I stopped running out of reasons to not buy an Ikon Pass a long time ago. Here in the Northeast, the pass grants admission to the earliest-opening mountains (Killington, Sunday River), and most of the latest-closing (Killington and Sunday River again, plus Sugarloaf and Sugarbush). These also happen to be four of the best mountains in the region. The base pass recently upgraded Stratton and Sugarbush to unlimited-access-with-blackouts from their former five-day-each limits. The addition of day-drive-from-NYC Windham only boosted Ikon’s case, and under the category of Western access, the pass may as well just list “infinity.”

So the addition of yet another powder dump the size of Long Island that I won’t likely be able to visit until my kids are in grad school doesn’t amp me up the way it maybe ought to. It’s a good move by Ikon, however, as it balances Vail’s massive strength in BC with a second anchor mountain that’s tough to drive past without stopping.

Too bad we can’t go there

But even if I could magically dissolve the geographic and logistical barriers standing between me and Red Mountain pow bliss, the U.S.-Canada border remains closed and likely will for the foreseeable future.
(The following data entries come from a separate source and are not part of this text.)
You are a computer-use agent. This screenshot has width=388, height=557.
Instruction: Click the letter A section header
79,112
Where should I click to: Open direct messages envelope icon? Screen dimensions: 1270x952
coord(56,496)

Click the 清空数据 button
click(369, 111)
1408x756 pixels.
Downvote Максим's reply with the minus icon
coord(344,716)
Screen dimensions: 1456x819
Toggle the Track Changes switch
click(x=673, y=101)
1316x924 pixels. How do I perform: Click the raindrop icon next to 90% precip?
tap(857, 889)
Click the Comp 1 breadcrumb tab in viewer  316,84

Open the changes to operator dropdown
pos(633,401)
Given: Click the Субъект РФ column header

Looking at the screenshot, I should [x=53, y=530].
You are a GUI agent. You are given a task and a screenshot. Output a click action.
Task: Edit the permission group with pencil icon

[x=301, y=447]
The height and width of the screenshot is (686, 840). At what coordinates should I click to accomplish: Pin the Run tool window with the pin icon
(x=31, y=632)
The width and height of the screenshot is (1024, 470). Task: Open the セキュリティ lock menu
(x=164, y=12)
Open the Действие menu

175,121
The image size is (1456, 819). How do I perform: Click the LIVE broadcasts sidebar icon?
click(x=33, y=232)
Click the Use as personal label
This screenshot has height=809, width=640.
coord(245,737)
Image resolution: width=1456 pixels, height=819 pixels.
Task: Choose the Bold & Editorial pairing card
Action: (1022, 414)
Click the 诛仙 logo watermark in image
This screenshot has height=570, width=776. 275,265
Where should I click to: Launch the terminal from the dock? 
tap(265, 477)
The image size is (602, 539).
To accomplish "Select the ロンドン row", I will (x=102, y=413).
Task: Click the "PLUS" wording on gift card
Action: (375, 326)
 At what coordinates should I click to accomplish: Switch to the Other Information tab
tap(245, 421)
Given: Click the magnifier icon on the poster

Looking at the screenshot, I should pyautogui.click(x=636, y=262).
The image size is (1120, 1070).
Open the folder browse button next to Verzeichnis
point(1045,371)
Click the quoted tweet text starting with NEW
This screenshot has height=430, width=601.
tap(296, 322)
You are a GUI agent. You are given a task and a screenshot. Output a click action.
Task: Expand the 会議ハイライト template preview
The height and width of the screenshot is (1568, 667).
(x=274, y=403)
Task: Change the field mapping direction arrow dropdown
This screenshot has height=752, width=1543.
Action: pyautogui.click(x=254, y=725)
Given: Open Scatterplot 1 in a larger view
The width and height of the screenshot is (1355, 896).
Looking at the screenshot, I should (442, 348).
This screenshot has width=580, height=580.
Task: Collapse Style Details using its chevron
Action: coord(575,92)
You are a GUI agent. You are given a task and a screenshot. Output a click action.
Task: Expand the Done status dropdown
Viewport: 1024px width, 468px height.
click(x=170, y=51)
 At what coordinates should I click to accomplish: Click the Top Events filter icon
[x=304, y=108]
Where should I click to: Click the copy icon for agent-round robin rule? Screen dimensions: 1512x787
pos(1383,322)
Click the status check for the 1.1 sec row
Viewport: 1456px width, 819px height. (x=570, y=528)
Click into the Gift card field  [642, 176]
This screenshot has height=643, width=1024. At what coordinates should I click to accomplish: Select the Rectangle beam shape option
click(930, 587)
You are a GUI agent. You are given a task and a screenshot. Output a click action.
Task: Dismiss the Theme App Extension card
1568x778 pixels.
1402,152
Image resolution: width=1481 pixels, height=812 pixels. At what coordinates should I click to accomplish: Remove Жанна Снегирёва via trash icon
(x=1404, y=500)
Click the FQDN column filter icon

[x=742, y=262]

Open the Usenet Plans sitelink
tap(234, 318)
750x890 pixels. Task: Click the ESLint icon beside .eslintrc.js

That is of course because us U.S. Americans have summited our flag-draped mountaintop in our 12-wheel-drive Double Escalade, pet bald eagle Freedom on our shoulder and bandolier of AR shells draped across our naked torso, looked down upon the burning shitpile of Covid scorching the carcasses of 183,050 fellow citizens below us, turned to our patriotic brothers, and said, “Man, I don’t see any problem here, do you?”

Oh well, have fun chewing up that BC pow without us, Canada. We’ll be back someday.